A rare bladder tumour: A case presentation of primary low-grade leiomyosarcoma of the urinary bladder in a female patient

Abstract

Leiomyosarcoma is a mesenchymal tumour and rarely occurs as a primary bladder tumour. It is considered as a rare and aggressive tumour with a poor prognosis. To this date, there is no clear and precise therapeutic approach for the treatment of bladder leiomyosarcoma and little is known about the long term survival. The consensus in the current literature is that surgical intervention is the preferred initial treatment option and that prognosis is mainly determined by tumour differentiation. Organ-sparing surgery might be a feasible therapeutic option in selected patients.

1 Introduction

In this case report we describe the diagnosis and treatment of a 57 year old female patient with haematuria caused by a primary leiomyosarcoma of the urinary bladder. Written informed consent from the patient was obtained.

2 Case presentation

A 57-year-old female with no significant medical history was referred to our outpatient clinic due to gross haematuria and an abnormality in the urinary bladder on an abdominal ultrasound. The patient had no other urinary or general symptoms. The patient reported to have a history of smoking. During vaginal bimanual examination, a mobile mass was detected. Urinalysis revealed erythrocytes and no sign of cystitis, and urine cytology indicated The Paris System (TPS) 2. A cystoscopy was performed, revealing a large pedunculated solid mass located on the right posterior wall of the bladder ( Fig. 1 ). The aspect of the tumour on cystoscopy was not typical of urothelial carcinoma.
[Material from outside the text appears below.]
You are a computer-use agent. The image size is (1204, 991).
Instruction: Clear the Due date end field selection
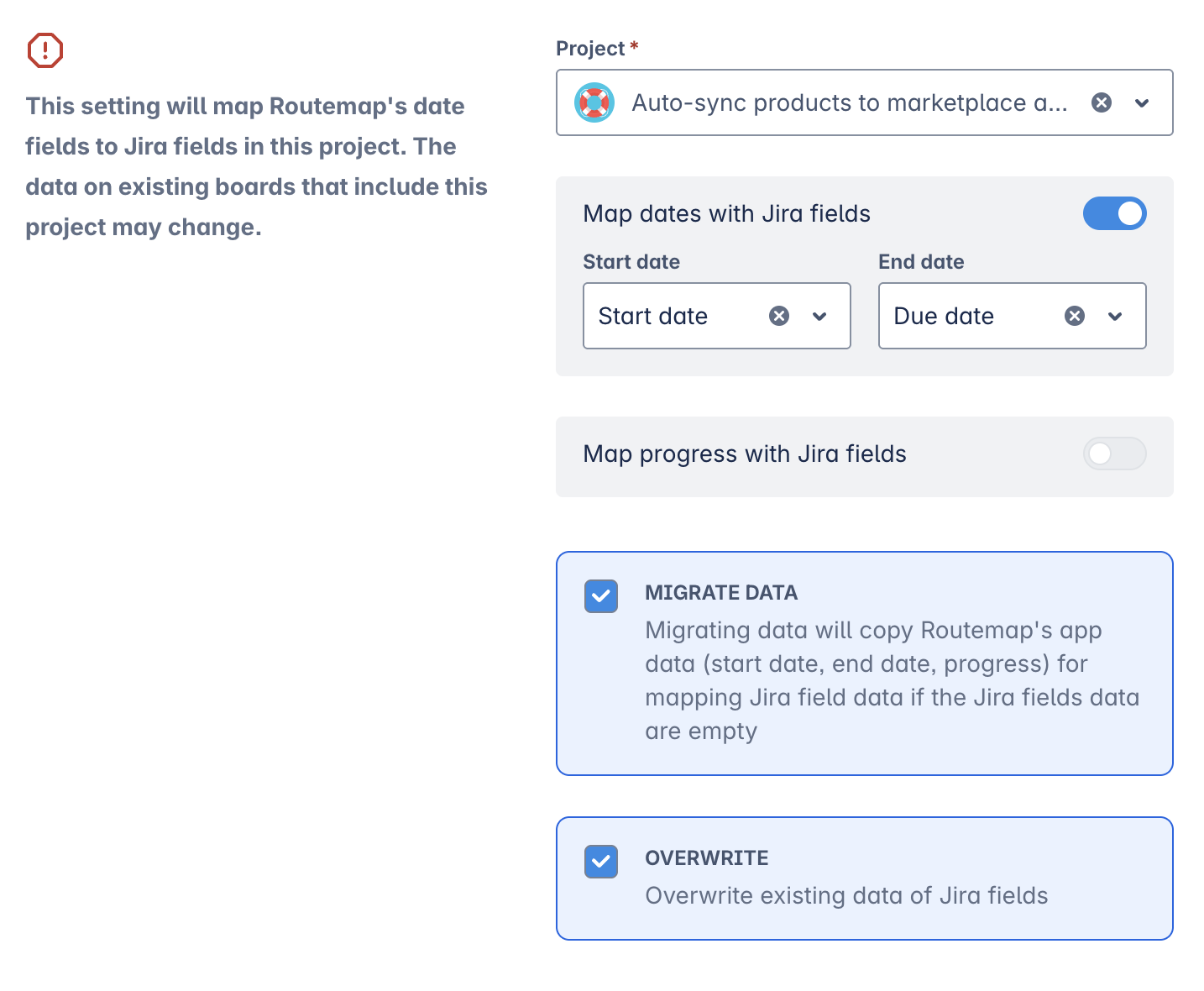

Subsequently, a Computed Tomography intravenous pyelogram (CT-IVP) of the abdomen was conducted, which showed a mass in the bladder with a maximum diameter of 3.8 × 2.4 cm with no extramural extension or signs of distant or regional metastases ( Fig. 2 ). It also showed a 8mm nephrolithiasis in the right upper pole calyx with a 6mm contrast opacification right beside it, possibly a small clot or a soft tissue configuration. A transurethral en-bloc resection of the mass in the bladder was performed followed by a diagnostic ureterorenoscopy on the right side which showed no tumour or clot in the right upper calyx.

Histopathological examination of the resected bladder mass showed cytonuclear atypia, significant polymorphism with increased mitotic activity, absence of necrosis, and positive staining for smooth muscle actin and desmin on immunohistochemistry ( Fig. 3 ). These findings led to the diagnosis of low-grade leiomyosarcoma. There was no malignancy found in the deep biopsy of the detrusor muscle at the tumour base. A repeat transurethral resection of the scar was performed. Histopathological analysis of the repeat resection showed no sign of malignancy.